• [Brief] Search each line below for "agent", then return the lines where it appears.

━━ Records for processing ━━

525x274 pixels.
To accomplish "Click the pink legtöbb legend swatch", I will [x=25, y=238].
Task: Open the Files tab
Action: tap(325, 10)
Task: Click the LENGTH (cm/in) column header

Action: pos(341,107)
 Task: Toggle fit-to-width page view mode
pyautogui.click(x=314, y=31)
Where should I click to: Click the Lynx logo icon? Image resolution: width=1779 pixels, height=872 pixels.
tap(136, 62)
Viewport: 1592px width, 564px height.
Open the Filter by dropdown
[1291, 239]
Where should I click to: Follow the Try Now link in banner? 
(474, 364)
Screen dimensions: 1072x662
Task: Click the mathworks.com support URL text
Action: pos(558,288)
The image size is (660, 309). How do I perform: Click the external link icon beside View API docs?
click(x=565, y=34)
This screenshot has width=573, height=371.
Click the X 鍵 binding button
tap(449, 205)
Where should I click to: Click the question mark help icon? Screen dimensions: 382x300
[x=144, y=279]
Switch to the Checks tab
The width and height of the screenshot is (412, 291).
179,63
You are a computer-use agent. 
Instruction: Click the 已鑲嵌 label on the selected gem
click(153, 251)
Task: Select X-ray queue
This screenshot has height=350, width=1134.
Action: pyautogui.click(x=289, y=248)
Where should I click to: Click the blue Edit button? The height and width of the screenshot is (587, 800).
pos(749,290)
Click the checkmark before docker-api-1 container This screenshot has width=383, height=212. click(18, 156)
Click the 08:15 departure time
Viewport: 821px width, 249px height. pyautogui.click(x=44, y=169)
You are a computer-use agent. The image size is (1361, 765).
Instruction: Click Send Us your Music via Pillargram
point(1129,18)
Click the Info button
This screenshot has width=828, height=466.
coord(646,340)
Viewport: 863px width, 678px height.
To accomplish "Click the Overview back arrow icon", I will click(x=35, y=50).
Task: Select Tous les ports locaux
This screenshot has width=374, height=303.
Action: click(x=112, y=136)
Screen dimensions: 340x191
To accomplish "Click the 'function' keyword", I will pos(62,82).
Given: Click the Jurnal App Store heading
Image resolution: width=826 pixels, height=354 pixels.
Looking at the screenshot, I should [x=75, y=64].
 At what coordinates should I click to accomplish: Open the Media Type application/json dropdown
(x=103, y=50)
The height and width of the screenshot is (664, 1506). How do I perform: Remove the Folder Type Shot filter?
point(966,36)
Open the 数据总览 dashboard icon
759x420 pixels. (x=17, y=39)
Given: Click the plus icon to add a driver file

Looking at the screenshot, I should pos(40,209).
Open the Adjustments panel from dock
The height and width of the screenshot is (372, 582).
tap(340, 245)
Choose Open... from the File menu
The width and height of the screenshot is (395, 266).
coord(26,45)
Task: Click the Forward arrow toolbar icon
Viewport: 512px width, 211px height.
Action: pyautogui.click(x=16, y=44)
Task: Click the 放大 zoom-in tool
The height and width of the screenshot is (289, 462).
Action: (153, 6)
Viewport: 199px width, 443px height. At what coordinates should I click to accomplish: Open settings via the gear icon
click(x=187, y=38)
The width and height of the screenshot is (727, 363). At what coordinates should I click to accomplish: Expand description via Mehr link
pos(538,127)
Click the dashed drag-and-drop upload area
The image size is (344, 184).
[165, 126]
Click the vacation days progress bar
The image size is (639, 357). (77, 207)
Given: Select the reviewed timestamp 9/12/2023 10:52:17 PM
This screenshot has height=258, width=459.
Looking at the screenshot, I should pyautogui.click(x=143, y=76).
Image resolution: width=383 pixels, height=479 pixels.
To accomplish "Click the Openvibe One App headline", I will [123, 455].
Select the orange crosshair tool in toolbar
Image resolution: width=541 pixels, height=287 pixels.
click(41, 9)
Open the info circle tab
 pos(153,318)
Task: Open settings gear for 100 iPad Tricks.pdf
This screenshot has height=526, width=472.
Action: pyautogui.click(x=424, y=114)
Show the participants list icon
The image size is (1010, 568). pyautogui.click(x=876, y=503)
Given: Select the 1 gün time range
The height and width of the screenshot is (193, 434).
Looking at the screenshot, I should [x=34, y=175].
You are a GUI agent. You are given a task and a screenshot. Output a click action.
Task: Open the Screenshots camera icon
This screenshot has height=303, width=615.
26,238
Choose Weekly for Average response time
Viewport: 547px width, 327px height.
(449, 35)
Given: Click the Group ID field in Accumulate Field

━━━

• [Response to the task]
You are a computer-use agent. 
You are a computer-use agent. The image size is (1361, 765).
You are a GUI agent. You are given a task and a screenshot. Output a click action.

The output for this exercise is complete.